The stones are stir-fried with an array of vegetables and spices such as chilli oil, garlic and rosemary, supposedly flavour-coating them. The way it's eaten is simple: suck and throw. One serving costs about $2.
The dish is believed to have originated centuries ago in the central Hubei province. Back then, local media reports, Chinese boatmen who ran out of food turned to pebbles for sustenance.
Some seafarers would even describe the pebbles, usually picked from freshwater rivers, as having “appetising qualities” with a hint of seafood flavour.
A slew of hawkers and chefs have recently revived and recreated the quirky snack to the amusement of mostly confused foodies. Mukbang content creators have also contributed to the dish's social media fame.
Chinese social media platforms Xiaohongshu and Weibo have been inundated with videos of vendors making the dish, as well as of people sampling it.
On Twitter, CNN International posted a video report on the dish.

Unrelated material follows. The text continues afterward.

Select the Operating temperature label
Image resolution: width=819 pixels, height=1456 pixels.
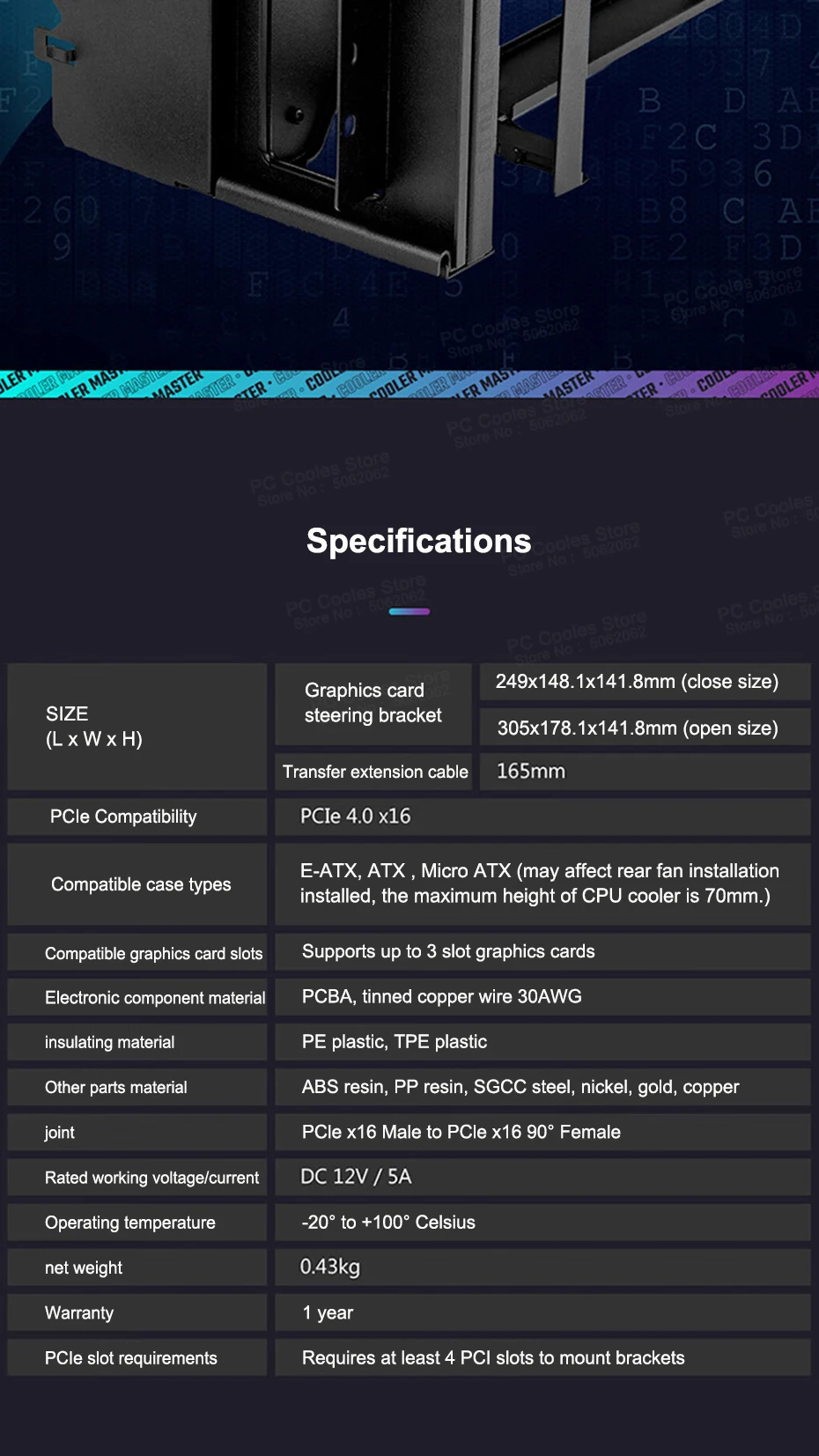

One user replied: “Guys, not every ethnic 'dish' is good and worth making a positive story about.”
Most reactions are a mix of confusion and disgust, but people are also seeing the light side of this quirky snack.
“We've hit the rock bottom,” Twitter user Yuan Gao says. Another user says it could be “all the rage in the fitness community” for having all the flavours in zero calories.
Others are quick to point out how unhygienic the dish could be as the stones, which are thrown out, could be reused.
Asian cuisine is no stranger to gastronomy that ranges from the overly creative to the downright bizarre: think deep-fried insects and steamed duck embryos to baby bee innards and steamed silkworm pupae.